U.S. health care spending last year grew at the fastest pace since President Barack Obama took office, driven by expanded coverage under his namesake law and by zooming prescription drug costs, the government said Wednesday.
After five years of historically low growth, national health expenditures increased by 5.3 percent in 2014, reaching $3 trillion, or $9,523 for every man, woman and child. That followed a 2.9 percent increase for 2013. Such seemingly small percentage shifts resonate when the total is $3 trillion.
The report by nonpartisan experts at the Department of Health and Human Services may signal the end of an unusually long lull in health care inflation that has benefited the Obama administration. While the president’s health care law has increased coverage, the cost problem doesn’t appear solved. Even now, the Republican-led Congress is preparing to send a repeal bill to his desk.
“From the political point of view, it’s absolutely significant,” said Robert Blendon, who follows public opinion on health care at the Harvard T.H. Chan School of Public Health. Critics will point to the report as authoritative evidence the health law is starting to raise costs.
Underscoring concerns about affordability, the report also found that health care spending grew faster than the economy as a whole, reaching 17.5 percent of GDP.
“The return to faster growth and an increased share of GDP in 2014 was largely influenced by the coverage expansions of the Affordable Care Act,” said the report, referring to Obama’s law. It made no predictions, saying future trends depend on how the health care industry adjusts to continuing change and how the economy fares.
Political appointees at HHS responded quickly, saying that spending is still not growing as fast as in the years before Obama’s law, which passed in 2010.
“Health care spending growth stayed well below the trend seen prior to the Affordable Care Act,” Richard Frank, a top economic adviser, said in a statement.
The increase “is not surprising given that more people are covered and getting the health care they need,” Frank added. Much of that growth “will be temporary and will fade in the coming years,” he suggested.
The report confirmed the increase in insurance coverage due to Obama’s law, already documented by major national surveys that show the uninsured rate at 9 percent, a historic low.
Beyond that, however, it painted a picture of costs creeping upward at many critical points in the system.
Among the major findings:
— Prescription drug spending shot up by 12.2 percent in 2014, driven by new medications for hepatitis C infection, as well as treatments for cancer and multiple sclerosis. Hepatitis C drugs contributed $11.3 billion in new spending.
— The growth in per-person health care spending was driven mainly by greater use of medical services, which outpaced increases in the price of those services. That suggests that some newly insured people got care they had previously gone without. Additionally, already-insured people may have gotten elective treatments postponed earlier during lean economic times.
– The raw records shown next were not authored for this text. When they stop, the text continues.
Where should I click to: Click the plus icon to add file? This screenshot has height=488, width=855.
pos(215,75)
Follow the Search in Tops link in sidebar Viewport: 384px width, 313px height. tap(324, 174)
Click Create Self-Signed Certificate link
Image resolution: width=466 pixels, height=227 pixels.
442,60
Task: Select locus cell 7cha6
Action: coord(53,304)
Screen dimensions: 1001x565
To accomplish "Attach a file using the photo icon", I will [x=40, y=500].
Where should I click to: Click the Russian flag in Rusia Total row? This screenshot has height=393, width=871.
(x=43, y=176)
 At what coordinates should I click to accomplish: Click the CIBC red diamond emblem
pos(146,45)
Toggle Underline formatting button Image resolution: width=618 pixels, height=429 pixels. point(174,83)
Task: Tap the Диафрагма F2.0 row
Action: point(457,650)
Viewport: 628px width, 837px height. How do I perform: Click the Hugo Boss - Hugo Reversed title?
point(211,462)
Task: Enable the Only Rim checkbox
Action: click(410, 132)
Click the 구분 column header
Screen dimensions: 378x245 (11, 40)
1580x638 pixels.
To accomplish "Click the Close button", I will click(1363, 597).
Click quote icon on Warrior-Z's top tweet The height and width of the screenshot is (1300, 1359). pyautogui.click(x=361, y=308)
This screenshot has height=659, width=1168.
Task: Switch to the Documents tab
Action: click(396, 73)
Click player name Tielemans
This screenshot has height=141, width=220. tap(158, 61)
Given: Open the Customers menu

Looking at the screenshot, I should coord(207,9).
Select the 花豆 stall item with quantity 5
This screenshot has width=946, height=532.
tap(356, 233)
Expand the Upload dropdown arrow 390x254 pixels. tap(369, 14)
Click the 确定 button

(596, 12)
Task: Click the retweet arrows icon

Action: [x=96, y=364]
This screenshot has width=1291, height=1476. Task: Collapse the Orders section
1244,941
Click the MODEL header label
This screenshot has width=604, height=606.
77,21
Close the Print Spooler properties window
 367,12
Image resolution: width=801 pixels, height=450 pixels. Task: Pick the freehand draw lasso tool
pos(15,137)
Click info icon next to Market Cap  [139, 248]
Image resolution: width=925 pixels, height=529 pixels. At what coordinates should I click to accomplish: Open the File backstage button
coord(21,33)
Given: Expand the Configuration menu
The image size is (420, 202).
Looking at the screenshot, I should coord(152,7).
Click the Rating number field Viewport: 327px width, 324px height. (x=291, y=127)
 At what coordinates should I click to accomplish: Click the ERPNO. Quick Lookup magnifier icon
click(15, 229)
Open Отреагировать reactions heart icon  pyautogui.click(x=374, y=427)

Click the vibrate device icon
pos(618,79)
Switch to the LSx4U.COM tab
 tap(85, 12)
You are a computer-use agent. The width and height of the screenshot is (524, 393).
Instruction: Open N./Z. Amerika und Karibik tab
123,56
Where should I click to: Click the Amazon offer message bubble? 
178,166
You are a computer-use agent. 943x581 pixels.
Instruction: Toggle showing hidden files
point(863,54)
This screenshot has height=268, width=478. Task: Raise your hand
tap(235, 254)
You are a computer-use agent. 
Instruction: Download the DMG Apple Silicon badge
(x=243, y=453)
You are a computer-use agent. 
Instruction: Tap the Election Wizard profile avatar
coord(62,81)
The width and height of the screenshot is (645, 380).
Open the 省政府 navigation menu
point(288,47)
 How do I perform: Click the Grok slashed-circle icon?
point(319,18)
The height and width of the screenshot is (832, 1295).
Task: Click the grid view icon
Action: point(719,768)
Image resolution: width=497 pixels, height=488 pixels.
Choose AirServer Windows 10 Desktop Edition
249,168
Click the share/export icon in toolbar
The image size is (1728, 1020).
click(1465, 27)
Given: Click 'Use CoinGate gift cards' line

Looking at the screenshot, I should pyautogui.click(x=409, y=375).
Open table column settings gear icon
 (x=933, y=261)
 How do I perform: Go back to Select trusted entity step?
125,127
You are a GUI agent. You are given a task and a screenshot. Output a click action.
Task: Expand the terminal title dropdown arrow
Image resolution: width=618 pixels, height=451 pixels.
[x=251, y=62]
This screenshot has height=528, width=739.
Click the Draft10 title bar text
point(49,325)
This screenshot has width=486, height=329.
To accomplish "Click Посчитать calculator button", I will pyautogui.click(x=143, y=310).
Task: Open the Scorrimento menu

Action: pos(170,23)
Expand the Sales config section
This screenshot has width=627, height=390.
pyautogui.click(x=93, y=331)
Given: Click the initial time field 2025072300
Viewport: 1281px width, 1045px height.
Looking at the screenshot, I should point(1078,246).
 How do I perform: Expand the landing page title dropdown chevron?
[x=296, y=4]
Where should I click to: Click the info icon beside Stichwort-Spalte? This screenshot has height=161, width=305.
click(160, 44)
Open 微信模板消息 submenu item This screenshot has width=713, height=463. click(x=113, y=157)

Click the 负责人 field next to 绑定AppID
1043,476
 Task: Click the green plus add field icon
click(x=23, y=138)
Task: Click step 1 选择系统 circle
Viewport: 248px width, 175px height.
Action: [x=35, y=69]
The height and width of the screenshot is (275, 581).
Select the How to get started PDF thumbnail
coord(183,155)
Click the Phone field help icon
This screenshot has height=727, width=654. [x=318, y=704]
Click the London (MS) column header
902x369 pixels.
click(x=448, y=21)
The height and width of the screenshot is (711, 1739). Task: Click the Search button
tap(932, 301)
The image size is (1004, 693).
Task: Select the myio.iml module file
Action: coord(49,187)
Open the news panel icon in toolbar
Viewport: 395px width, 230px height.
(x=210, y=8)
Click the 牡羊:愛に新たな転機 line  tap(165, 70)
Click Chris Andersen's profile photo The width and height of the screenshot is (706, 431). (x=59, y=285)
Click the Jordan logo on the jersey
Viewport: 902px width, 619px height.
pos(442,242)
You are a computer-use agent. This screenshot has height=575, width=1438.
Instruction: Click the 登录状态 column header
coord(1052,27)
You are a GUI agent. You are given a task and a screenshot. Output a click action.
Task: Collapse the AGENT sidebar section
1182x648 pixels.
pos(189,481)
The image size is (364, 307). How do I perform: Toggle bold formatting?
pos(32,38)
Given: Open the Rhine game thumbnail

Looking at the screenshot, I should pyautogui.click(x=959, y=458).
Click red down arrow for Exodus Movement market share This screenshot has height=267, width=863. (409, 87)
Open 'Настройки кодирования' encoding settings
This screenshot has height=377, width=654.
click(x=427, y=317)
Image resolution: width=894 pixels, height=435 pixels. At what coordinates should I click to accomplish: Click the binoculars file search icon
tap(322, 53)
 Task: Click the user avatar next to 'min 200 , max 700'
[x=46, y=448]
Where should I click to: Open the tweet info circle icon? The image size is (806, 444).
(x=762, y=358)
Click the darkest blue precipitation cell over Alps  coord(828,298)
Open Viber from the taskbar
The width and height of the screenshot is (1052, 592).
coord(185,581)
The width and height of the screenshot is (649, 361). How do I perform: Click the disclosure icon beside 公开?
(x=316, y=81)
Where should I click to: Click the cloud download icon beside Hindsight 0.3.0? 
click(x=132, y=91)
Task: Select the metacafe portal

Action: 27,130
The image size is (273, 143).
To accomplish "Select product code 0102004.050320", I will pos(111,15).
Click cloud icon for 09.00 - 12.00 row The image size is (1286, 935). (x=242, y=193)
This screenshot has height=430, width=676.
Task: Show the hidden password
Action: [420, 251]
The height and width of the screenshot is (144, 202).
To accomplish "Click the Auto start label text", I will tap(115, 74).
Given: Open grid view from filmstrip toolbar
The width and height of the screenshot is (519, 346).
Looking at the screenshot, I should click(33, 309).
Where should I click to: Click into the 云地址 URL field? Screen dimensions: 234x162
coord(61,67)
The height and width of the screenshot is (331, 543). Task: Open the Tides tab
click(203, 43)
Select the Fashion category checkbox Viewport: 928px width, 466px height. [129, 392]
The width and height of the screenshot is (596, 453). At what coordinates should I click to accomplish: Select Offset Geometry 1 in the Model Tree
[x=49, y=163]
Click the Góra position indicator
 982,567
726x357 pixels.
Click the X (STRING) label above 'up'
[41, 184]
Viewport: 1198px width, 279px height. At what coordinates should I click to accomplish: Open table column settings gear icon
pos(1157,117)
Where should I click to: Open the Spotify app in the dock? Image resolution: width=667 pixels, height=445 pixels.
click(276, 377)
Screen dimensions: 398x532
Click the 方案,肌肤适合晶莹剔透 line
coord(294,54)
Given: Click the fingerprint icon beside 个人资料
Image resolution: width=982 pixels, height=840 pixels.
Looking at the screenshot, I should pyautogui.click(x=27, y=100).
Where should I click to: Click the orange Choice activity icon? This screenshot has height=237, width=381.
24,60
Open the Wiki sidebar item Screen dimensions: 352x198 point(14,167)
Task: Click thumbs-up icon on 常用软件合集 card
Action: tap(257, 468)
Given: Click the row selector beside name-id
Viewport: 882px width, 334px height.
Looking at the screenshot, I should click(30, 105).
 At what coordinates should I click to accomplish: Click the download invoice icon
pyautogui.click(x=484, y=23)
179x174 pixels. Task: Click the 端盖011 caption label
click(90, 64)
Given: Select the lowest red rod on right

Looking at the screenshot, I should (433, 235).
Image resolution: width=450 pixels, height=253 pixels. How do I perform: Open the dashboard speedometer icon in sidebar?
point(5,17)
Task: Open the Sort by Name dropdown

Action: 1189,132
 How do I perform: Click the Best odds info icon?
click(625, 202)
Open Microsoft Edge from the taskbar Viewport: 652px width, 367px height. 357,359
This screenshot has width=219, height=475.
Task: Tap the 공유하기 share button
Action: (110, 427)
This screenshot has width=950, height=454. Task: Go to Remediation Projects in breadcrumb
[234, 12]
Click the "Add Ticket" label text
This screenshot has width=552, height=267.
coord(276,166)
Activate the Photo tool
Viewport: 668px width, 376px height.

— Medicare spending increased by 5.5 percent last year, the fastest rate of growth since 2009. The two biggest reasons were the rising cost of prescription drugs, and more spending for doctors’ services and other outpatient care.
— Spending on Medicaid, the federal-state health insurance program for low-income people, jumped by 11 percent in 2014, the fastest growth in more than a decade. That was mainly driven by the health law’s Medicaid expansion, which is optional for states. In some reassuring news for states that face surging Medicaid rolls, the report found that per-person spending declined due to healthier people signing up in the program. The federal government picked up nearly all the new costs.
Some outside experts who reviewed the report say they don’t see a return to galloping inflation, but even modest increases could lead to affordability problems.
“We don’t read in this any sign that the pressure is off now and we are going back to double-digit growth,” said economist Charles Roehrig of the Altarum Institute, a Michigan-based nonprofit that does health care system research and consulting.
But even if health care spending grew at a slower rate, closer to the overall economy, that would still be a major problem. It’s “not sustainable in the long term unless we want to increase the amount we collect in taxes,” said Roehrig.
The federal report was published online by the health policy journal Health Affairs.